Every variable object has several attributes:
# Creating the graph
x = torch.tensor(1.0, requires_grad = True)
y = torch.tensor(2.0)
z = x * y
# Displaying
for i, name in zip([x, y, z], "xyz"):
print(f"{name}\n\
data: {i.data}\n\
requires_grad: {i.requires_grad}\n\
grad: {i.grad}\n\
grad_fn: {i.grad_fn}\n\
is_leaf: {i.is_leaf}\n")
x
data: 1.0
requires_grad: True
grad: None
grad_fn: None
is_leaf: True
y
data: 2.0
requires_grad: False
grad: None
grad_fn: None
is_leaf: True
z
data: 2.0
requires_grad: True
grad: None
grad_fn: <MulBackward0 object at 0x7fe01b8f1630>
is_leaf: False
/Users/ChrisMaxMike/anaconda3/envs/py36_torch/lib/python3.6/site-packages/ipykernel_launcher.py:13: UserWarning: The .grad attribute of a Tensor that is not a leaf Tensor is being accessed. Its .grad attribute won't be populated during autograd.backward(). If you indeed want the gradient for a non-leaf Tensor, use .retain_grad() on the non-leaf Tensor. If you access the non-leaf Tensor by mistake, make sure you access the leaf Tensor instead. See github.com/pytorch/pytorch/pull/30531 for more information.
del sys.path[0]
torch.Tensor is the central class of the package. If you set its attribute .requires_grad as True, it starts to track all operations on it. When you finish your computation you can call .backward() and have all the gradients computed automatically. The gradient for this tensor will be accumulated into .grad attribute
from torch.autograd import Variable
x = Variable(torch.ones(4,3), requires_grad=True)
print (x)
tensor([[1., 1., 1.],
[1., 1., 1.],
[1., 1., 1.],
[1., 1., 1.]], requires_grad=True)
y = x + 5
print(y)
tensor([[6., 6., 6.],
[6., 6., 6.],
[6., 6., 6.],
[6., 6., 6.]], grad_fn=<AddBackward0>)
print(y.grad_fn)
<AddBackward0 object at 0x7fe01b8ff898>
z = y * y * 5
out = z.mean()
print(z, out)
tensor([[180., 180., 180.],
[180., 180., 180.],
[180., 180., 180.],
[180., 180., 180.]], grad_fn=<MulBackward0>) tensor(180., grad_fn=<MeanBackward0>)
out.backward()
print(x.grad)
tensor([[5., 5., 5.],
[5., 5., 5.],
[5., 5., 5.],
[5., 5., 5.]])
Why 5? With ‘out’ we have that $out = \frac{1}{4\cdot3} \sum_{i} z_i$, where $z_i = 5 \cdot (x+5)^2$. Therefore, $\frac{\partial out}{\partial x_i} = \frac{10}{12} (x_i + 5)$. Hence, $\frac{\partial out}{\partial x_i} \Bigr\rvert_{x_i = 1} = \frac{60}{12} = 5$
Backward() is used for calculating the gradient by passing it’s argument (default: 1x1 unit tensor) through the backward graph all the way up to every leaef node traceable from the calling root tensor. The calculated gradients are then stored in .grad of every leaf node.

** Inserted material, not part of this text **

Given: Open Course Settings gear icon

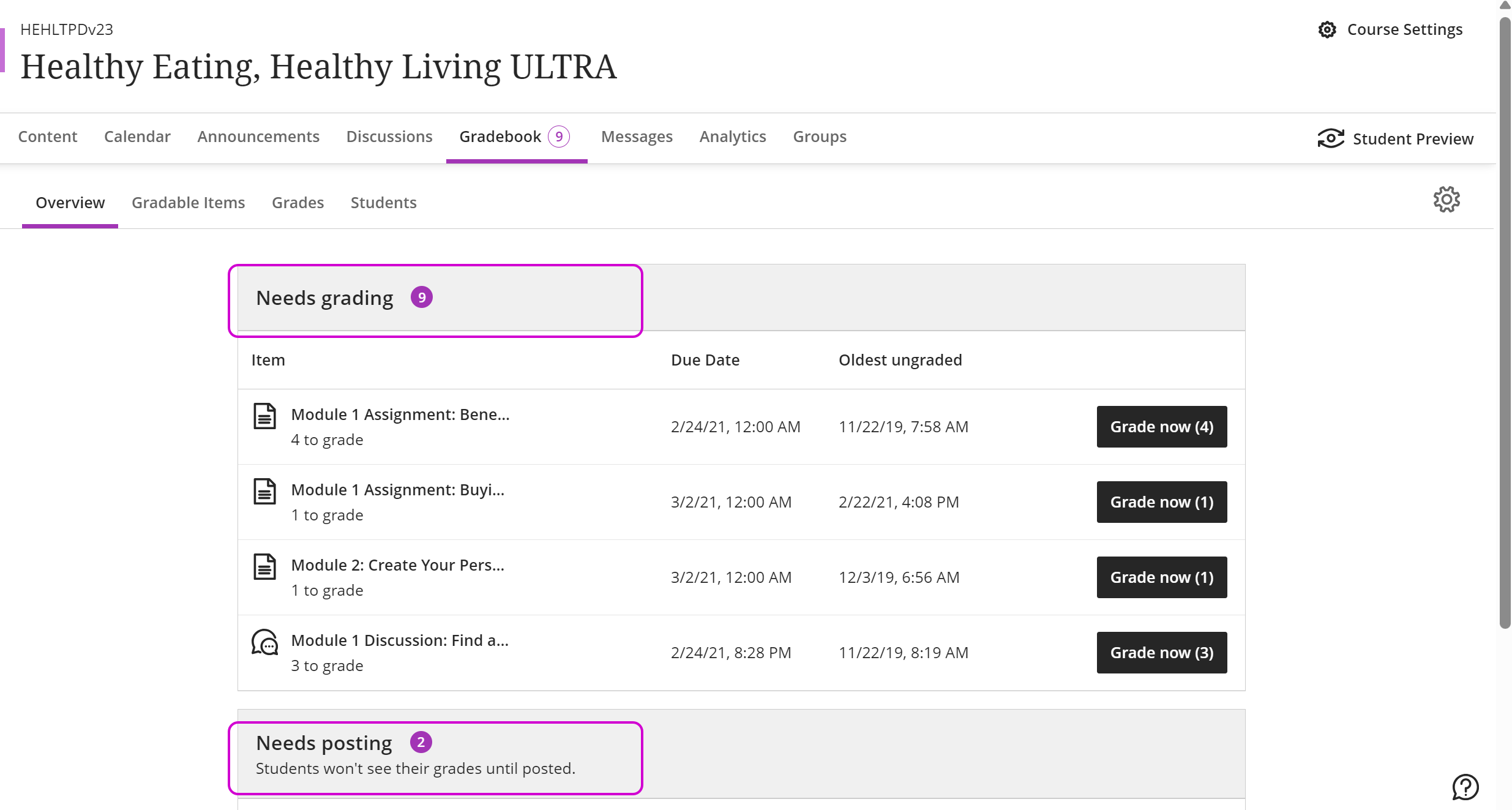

Hence, a tensor is automatically passed as .backward(torch.tensor(1.0)). The dimension of tensor passed into .backward() must be the same as the dimension of the tenso whose gradient is being calculated. For example:
%%time
x = torch.randn(2,2)
x = Variable(x, requires_grad = True)
y = x * 2
while y.data.norm() < 1000:
y = y * 2
print(y.data.norm())
print(y)
gradients = torch.FloatTensor(torch.rand(2, 2))
y.backward(gradients)
print(x.grad)
tensor(1875.4691)
tensor([[1350.1831, 986.6542],
[ 46.8405, -847.7674]], grad_fn=<MulBackward0>)
tensor([[ 831.6336, 324.4223],
[ 780.7774, 1003.5716]])
CPU times: user 5.8 ms, sys: 2.8 ms, total: 8.6 ms
Wall time: 12.9 ms
The tensor passed into the backward function acts like weights for a weighted output of gradient.
In the example y is no longer a scalar. torch.autograd count not compute the full Jacobian directly, but if we just want the vector-Jacobian product, we can simply pass a vector to the backward() function as argument.